## Excerpted passage
begin
7. Los Angeles Clippers
Top 100 Players = PG Chris Paul (4), PF Blake Griffin (14), C DeAndre Jordan (86)
Projects = PG Eric Bledsoe
Outlook = There isn’t a team in the league more dependent on veterans who didn’t crack the top 100 than the Los Angeles Clippers. Chauncey Billups is coming off a blown out knee. Caron Butler is come back after a broken wrist ended his 2012 season. Grant Hill joins the team on accident, because I’m pretty sure he thought he was going to the same Los Angeles team Steve Nash was (oops!). Lamar Odom is still married to the chunky Kardashian. All four of these men need to contribute for the Clipper to be a championship threat. Even more vital than that is the development of Blake Griffin. For all the highlights, Griffin looked like the exact same player during his second season as he did during his rookie year. He needs to have some semblance of an accurate 15-foot jumper, and he needs to have a clue about where he needs to be on defense. As soon as Griffin fixes these two flaws in his game, there’s no telling how far the Chris Paul led Clippers can go.
end
## Extracted material
begin
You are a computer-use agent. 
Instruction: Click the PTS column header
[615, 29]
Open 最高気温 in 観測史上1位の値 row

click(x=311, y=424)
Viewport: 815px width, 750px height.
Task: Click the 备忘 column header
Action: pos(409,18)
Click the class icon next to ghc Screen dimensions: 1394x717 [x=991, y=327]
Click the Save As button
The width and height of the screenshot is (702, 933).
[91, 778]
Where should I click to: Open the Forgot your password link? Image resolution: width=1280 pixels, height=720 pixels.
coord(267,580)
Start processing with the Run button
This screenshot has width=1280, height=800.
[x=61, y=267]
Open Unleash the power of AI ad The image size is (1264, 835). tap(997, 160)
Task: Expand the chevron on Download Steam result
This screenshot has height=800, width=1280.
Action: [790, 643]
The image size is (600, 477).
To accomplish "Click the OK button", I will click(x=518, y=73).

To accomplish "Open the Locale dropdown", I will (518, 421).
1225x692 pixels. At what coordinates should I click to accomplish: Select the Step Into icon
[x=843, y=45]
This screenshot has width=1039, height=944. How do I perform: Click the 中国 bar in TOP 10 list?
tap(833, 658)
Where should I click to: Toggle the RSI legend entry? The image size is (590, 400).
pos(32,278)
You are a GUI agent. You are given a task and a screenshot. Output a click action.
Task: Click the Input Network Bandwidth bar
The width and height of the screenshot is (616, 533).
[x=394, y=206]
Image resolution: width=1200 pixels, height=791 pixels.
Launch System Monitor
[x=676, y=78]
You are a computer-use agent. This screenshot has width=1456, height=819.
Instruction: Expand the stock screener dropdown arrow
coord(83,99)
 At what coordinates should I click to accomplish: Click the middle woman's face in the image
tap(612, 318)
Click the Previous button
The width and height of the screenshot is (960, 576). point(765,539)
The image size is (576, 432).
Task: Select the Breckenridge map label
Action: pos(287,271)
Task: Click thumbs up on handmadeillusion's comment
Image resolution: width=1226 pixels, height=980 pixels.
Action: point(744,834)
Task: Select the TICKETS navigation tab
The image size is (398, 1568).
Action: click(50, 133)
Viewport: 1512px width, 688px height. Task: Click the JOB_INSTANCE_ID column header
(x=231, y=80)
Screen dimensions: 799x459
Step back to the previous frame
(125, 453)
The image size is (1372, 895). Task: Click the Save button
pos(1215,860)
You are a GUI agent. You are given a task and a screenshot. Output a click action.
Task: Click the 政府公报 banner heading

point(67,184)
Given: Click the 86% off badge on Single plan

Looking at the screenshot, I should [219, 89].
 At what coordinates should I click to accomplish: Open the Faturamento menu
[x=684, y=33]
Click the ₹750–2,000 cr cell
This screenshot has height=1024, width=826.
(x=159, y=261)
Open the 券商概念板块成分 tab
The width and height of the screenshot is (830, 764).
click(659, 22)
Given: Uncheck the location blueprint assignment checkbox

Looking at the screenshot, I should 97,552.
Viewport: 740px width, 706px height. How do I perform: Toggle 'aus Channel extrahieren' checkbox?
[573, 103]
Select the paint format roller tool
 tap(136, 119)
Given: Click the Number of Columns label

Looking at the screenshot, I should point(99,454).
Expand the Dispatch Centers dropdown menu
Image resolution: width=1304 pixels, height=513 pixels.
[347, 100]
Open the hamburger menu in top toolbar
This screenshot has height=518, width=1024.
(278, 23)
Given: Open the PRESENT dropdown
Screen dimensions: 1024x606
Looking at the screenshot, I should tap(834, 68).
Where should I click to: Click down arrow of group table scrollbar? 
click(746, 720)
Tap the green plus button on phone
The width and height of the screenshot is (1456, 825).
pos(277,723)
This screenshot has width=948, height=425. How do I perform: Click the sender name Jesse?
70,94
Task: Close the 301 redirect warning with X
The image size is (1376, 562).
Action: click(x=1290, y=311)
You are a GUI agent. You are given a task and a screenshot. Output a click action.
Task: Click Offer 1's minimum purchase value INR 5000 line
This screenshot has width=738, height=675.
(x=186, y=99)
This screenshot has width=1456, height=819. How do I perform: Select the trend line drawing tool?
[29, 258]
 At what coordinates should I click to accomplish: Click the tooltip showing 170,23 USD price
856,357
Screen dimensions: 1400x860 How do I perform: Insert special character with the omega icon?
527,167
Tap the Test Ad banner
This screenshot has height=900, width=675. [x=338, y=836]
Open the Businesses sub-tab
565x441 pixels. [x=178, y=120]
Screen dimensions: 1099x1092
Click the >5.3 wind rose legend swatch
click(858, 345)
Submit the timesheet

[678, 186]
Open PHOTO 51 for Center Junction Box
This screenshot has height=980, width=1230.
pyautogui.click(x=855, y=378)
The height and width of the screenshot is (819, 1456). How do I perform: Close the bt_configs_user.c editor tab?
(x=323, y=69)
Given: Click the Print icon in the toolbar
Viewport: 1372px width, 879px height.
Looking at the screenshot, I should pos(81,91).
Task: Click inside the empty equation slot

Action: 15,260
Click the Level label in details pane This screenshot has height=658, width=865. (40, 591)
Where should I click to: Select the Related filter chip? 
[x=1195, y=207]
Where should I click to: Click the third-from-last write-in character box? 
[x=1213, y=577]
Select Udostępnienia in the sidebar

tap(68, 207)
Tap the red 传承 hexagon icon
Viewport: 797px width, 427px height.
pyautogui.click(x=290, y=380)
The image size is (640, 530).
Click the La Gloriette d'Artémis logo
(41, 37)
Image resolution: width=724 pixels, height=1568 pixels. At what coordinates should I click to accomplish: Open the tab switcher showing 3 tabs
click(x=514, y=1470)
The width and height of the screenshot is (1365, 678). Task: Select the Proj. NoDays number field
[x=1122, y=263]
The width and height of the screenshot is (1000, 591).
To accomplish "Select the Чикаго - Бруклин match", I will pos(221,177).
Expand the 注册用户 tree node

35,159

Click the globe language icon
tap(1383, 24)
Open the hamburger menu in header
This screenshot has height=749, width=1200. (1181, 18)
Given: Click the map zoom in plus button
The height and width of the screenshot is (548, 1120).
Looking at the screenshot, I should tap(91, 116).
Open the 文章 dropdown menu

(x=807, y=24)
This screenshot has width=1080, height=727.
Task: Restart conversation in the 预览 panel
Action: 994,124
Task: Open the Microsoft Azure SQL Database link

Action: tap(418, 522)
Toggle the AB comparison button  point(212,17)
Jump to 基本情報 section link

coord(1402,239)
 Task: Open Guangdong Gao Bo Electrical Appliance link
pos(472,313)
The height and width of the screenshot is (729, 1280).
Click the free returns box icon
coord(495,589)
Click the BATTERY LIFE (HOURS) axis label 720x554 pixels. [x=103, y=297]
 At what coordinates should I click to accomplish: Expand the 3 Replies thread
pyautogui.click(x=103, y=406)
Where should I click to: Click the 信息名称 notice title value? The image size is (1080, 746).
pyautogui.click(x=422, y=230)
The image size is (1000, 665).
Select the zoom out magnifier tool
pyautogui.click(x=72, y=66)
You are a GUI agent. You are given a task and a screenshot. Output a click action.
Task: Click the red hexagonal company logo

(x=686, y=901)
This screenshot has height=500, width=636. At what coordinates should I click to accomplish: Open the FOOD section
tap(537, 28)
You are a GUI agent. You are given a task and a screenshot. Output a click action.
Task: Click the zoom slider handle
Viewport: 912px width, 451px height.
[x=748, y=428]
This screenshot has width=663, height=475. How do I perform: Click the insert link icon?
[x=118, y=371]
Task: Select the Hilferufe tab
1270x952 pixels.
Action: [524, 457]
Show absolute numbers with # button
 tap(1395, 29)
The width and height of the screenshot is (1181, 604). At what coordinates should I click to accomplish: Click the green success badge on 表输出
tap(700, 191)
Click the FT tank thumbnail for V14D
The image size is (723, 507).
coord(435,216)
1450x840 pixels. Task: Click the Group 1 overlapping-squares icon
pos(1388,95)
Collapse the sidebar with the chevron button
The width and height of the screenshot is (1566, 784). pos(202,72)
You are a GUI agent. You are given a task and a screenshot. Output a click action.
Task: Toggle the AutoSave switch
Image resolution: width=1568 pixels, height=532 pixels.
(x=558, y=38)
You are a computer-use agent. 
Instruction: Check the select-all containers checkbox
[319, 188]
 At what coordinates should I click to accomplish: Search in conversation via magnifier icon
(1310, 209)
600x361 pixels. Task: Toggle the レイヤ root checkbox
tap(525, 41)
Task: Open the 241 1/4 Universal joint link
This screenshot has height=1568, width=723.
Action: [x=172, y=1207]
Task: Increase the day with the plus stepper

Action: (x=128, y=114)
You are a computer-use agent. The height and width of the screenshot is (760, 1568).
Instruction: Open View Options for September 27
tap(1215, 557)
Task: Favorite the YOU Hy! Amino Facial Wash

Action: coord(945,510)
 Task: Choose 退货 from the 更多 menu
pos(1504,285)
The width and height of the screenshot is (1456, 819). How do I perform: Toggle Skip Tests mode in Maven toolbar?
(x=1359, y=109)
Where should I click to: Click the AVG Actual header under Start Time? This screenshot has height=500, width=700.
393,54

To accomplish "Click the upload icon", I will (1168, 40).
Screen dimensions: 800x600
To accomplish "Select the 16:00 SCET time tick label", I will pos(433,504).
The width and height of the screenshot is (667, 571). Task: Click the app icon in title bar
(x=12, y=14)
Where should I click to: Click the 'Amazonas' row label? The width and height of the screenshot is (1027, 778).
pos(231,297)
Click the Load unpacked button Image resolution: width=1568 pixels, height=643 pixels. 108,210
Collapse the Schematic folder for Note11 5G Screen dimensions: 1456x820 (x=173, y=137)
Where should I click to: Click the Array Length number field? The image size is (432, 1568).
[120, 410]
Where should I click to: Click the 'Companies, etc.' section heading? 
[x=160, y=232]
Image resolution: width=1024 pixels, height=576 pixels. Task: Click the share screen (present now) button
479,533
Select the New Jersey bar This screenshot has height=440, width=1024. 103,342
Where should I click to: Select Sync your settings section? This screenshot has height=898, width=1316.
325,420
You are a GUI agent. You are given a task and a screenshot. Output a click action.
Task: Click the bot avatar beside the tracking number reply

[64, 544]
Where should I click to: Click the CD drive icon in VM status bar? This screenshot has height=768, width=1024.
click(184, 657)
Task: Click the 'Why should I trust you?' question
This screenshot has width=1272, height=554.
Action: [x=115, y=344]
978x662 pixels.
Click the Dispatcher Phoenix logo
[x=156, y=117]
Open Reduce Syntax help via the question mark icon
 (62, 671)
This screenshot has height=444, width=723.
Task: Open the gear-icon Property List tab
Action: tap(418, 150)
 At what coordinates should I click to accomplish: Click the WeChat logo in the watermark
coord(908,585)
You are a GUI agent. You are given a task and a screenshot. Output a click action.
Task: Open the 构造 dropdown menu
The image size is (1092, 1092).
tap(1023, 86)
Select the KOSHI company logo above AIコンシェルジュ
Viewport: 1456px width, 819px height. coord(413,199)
end
## Job
Please answer from the Clippers passage above: what injury is Chauncey Billups coming off?

## Solution to the problem
A blown-out knee.